Reflecting upon my recruiting experience, I have some tips for those of you who will be going through the same thing in the future. It’s an extremely hectic process, but it’s all worth it in the end.
- Network – while it’s nice to believe that things in life are based on merit, that’s unfortunately not how recruiting works. You might have an almost perfect GPA and a stellar extra-curricular track, but if you don’t network, you could lose an interview/position to someone with much less impressive accomplishments but engaged in extensive networking. Unless you come from a very well-connected family or you have some powerful friends, the employer information sessions at Career Advancement are your best source for networking your way to that initial interview.
- Work those information sessions – don’t get distracted by the tempting food that employers bring, you’re there on a mission. Try to talk to a variety of people, from the big shots to the recent graduates to the recruiters (depending on the firm, each of these types of people has varying power in deciding who to interview). Be aggressive but not overly dominating. Don’t ask dumb questions (yes, those do exist) and introduce yourself before you speak so that people can remember you. Also, ask for business cards so you can follow up afterwards.

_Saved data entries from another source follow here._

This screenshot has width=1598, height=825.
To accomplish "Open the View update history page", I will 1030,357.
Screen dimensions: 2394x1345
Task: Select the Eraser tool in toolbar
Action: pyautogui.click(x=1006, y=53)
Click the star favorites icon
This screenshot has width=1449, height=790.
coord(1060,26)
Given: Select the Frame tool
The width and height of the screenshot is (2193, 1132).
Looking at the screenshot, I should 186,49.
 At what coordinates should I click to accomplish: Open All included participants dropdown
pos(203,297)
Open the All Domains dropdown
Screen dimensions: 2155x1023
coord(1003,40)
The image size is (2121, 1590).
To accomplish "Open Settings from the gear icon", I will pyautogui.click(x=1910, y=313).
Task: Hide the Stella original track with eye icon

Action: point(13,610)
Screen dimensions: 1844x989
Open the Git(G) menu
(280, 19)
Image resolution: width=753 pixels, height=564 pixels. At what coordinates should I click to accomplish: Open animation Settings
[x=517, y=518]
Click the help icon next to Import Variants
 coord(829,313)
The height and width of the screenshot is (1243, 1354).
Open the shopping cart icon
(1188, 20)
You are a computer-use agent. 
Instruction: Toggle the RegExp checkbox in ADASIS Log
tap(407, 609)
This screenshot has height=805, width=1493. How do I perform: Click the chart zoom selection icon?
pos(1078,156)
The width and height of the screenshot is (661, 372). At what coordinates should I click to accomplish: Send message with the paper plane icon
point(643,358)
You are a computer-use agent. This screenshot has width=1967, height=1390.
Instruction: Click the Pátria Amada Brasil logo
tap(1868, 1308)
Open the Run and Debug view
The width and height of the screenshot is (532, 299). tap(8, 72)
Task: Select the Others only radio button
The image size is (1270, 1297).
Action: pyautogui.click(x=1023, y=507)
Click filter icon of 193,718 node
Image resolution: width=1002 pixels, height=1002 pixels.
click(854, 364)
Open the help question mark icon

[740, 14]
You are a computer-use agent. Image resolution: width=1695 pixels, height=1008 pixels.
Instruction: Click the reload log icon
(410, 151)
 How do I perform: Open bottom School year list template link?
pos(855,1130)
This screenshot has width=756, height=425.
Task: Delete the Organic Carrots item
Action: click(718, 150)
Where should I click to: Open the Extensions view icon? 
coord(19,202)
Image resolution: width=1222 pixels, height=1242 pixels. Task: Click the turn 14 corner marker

- Contemplate your life – during an interview, all questions are fair game. You might be asked anything from the standard “why did you choose to major in ___” to questions that will take you back, like “if you were a superhero, what power would you want?” (And yes, that was an actual question that I received). Think through the motivations behind all the major decisions you’ve made in life, be able to back up every flaw, strength, and favorite class with multiple examples, and think of some quirky knowledge so you can be prepared for the “I’m just going to sit here for five minutes. Entertain me/teach me something” question.
- Know your resume – while you should know the motivations for everything decision you made and all you have accomplished in life, you should especially know everything that’s on your resume. That means if your resume says you helped a company increase sales by 38.4% or taught English to a class of 27 students from June-Sept. 2011, you better not say a different number/date during an interview. You will lose all credibility if what you say conflicts what’s on your resume. Make sure to schedule an appointment with Career Advancement for a resume review. You can log into Chicago Career Connection to make an online appointment with an advisor.
- Research the company – always do your due-diligence on the firm before going into your interview. That means going on their website, talking to employees, reading employee reviews online, etc. Find qualities unique to each firm and know what each pride themselves in. When that “why do you want to work for us?” question comes up (which it has in about half my interviews), a generic answer like “it’s got a collaborative work environment with excellent growth opportunities” is not going to win you brownie points with the interviewer.
- Research the role – know exactly what your role entails before you go in. If you’re interviewing for an investment banking analyst position, don’t say your weakness is Excel or that you think formatting is a waste of time. If you’re applying to a consultant position, don’t talk about how much you fear flying in airplanes. Know the position and fit your strengths/interests around it.
- Practice, practice, practice – they say practice makes perfect, and this is especially true when it comes to interviews. A lot of people do practice interviews with their friends, but if you find that awkward (or don’t want your friends to judge you), schedule a session with a Career Advancement practice interviewer. Simply call the Career Advancement main line at 773-702-7040 Depending on your specific needs, you can book a session with an interviewer who specializes in a particular industry or schedule a general behavioral interview. Not only will the interviewer lead you through a mock session, they will also provide constructive feedback at the end.
- Brush up on industry specific knowledge – being personable and eloquently answering behavior interviews will take you far, but more often than not (especially if you’re interviewing for business/consulting/finance/IT industries), technical questions will come up. If you’re applying to be a trader, practice mental math and read through the top 20 most frequently asked brainteasers. If you’re applying for consulting, know about general business strategy and practice market sizing. Again, the Career Advancement practice interviewers will be extremely helpful if you want to practice for technical interviews by calling Career Advancement and scheduling a practice session.